De l’importance des clauses en matière de donation-cession de titres avec réserve d’usufruit

Posté le 25 mai 2021

Bref rappel préliminaire

L’avantage fiscal tiré d’une donation avant cession de titres, qui consiste pour les contribuables à donner des titres à des proches (généralement les enfants) avant leur cession à bref délai par les donataires, est désormais bien identifié.

Pour le calcul de la plus-value de cession, le prix de revient des titres est leur valeur au jour de la donation (CGI art. 150-0 D, 1).

La donation avant cession de titres permet ainsi de « purger » la plus-value latente et d’éluder le paiement de l’impôt sur le revenu (IR) et des prélèvements sociaux.

 

Qui est redevable de la plus-value de cession de titres démembrés ?

Lorsqu’il est procédé à une donation de titres avec réserve d’usufruit suivie de la cession simultanée de l’usufruit et de la nue-propriété des titres à un tiers, trois hypothèses doivent être distinguées (BOI-RPPM-PVBMI-20-10-20-60 n° 100).

En principe, le prix est réparti entre l’usufruitier et le nu-propriétaire selon la valeur respective des droits cédés, la cession étant susceptible de dégager deux plus-values imposables respectivement au nom de chacun des titulaires des droits démembrés (1e hypothèse).
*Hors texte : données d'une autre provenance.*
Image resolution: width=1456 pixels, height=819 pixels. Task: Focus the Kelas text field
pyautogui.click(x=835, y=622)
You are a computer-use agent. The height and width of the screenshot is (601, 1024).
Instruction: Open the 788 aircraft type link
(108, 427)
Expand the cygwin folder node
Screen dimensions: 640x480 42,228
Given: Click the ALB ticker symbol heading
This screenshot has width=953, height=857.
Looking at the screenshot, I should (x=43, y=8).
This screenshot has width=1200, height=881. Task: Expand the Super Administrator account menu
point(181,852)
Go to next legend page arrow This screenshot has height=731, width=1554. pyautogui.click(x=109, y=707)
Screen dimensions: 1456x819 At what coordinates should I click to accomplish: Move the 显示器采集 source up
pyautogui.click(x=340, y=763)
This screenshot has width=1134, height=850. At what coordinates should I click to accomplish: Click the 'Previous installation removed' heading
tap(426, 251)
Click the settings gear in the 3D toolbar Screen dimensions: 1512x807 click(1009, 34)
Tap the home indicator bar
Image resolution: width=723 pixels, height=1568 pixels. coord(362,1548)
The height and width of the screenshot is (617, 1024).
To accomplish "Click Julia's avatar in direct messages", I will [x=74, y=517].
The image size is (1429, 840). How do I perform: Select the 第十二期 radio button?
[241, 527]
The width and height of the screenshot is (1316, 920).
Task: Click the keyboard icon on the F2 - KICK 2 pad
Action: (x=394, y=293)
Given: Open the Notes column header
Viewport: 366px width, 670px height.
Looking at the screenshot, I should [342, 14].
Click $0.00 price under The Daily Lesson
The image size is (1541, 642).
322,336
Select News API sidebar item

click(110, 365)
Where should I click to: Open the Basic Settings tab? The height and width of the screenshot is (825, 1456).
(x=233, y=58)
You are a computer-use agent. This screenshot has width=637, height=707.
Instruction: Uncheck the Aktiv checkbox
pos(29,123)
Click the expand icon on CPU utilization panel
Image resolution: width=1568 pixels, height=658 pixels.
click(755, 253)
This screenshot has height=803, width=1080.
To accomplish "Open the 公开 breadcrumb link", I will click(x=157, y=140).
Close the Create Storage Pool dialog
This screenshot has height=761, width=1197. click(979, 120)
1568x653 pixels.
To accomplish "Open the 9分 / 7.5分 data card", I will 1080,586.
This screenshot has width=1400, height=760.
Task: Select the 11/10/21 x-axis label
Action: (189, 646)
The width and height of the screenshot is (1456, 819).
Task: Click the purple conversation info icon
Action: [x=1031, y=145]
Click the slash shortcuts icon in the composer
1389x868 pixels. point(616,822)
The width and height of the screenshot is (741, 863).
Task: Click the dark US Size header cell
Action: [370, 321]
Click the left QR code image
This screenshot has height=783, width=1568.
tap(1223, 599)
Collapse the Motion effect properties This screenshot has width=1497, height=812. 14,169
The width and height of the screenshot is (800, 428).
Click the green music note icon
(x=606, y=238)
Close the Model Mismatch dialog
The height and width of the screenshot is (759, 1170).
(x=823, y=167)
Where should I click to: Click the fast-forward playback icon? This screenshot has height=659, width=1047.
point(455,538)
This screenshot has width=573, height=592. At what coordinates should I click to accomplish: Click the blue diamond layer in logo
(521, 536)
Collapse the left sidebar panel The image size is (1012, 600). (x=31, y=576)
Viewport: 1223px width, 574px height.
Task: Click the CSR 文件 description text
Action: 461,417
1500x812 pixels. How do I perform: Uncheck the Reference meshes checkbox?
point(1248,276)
Toutefois, les parties peuvent convenir d’une absence de répartition du prix de vente et :

·         soit d’une attribution intégrale du prix à l’usufruitier dans le cadre d’un quasi-usufruit, auquel cas une seule plus-value est imposable au nom de l’usufruitier (2e hypothèse) ;

·         soit d’un remploi du prix de vente dans des droits eux-mêmes démembrés, auquel cas une seule plus-value est imposable au nom du nu-propriétaire (3e hypothèse).

 

Les circonstances de l’affaire

Deux époux donnent à leurs enfants la nue-propriété de titres avec réserve d’usufruit, donation suivie 2 ans plus tard de la cession de titres dans le cadre d’une opération de rachat de ses propres titres par la société cédée.

La moitié du prix de cession est apportée à une SCI constituée entre les parents et leurs enfants, les intéressés se voyant attribuer, en contrepartie de leur apport, des parts sociales elles-mêmes démembrées.

Les deux époux donateurs considèrent, qu’en qualité d’usufruitiers, ils ne sont redevables d’aucune imposition sur la plus-value de cession, compte tenu de la clause de remploi figurant dans l’acte de donation (3e hypothèse).

À l’inverse, l’administration met à leur charge l’intégralité de la plus-value en leur qualité supposée de quasi-usufruitiers (2e hypothèse).

Dans un premier temps, le tribunal administratif donne raison à l’administration. Mais la cour administrative d’appel suit l’analyse des contribuables et annule le jugement du tribunal administratif.

 

La décision du Conseil d’État

Du caractère indifférent des circonstances postérieures à la cession…

La Haute Juridiction confirme l’analyse de la cour qui écarte la circonstance que le produit de la vente avait fait l’objet d’un remploi partiel pour déterminer le redevable de l’imposition de la plus-value.

En effet, c’est à la date du fait générateur, c’est-à-dire lors du transfert de propriété des titres, qu’il convient de se placer pour déterminer ce redevable : les circonstances postérieures à ce transfert sont indifférentes pour procéder à cette identification (CE 28-1-2019 n° 407305).

… au caractère déterminant des clauses (obligatoires) de l’acte de donation

Le Conseil d’État estime toutefois que la cour ne peut pas déduire de la clause de remploi du prix dans des droits démembrés figurant dans l’acte de donation le principe d’une imposition des nus-propriétaires, ce remploi présentant un caractère facultatif.

Un « pacte adjoint » signé postérieurement à la donation contient effectivement un engagement des nus-propriétaires à apporter à une SCI conjointement avec les donateurs une fraction des titres donnés. Toutefois, aucune stipulation de ce pacte ne définissait le « quantum » de cet apport. Cette indétermination de l’obligation de remploi faisait obstacle à l’imposition des nus-propriétaires à hauteur de la fraction des titres concernés par cet engagement.

En revanche, l’acte de donation donne aux donateurs un mandat exclusif pour gérer les fonds issus de la cession des titres, tout en interdisant aux nus-propriétaires, sauf accord exprès des usufruitiers, de demander un partage du prix de cession.

Les usufruitiers doivent donc être regardés comme redevables de l’intégralité de l’imposition de la plus-value en qualité de quasi-usufruitiers, conformément à l’analyse soutenue par l’administration.

  

Source : CE 9e-10e ch. 2-4-2021 n° 429187.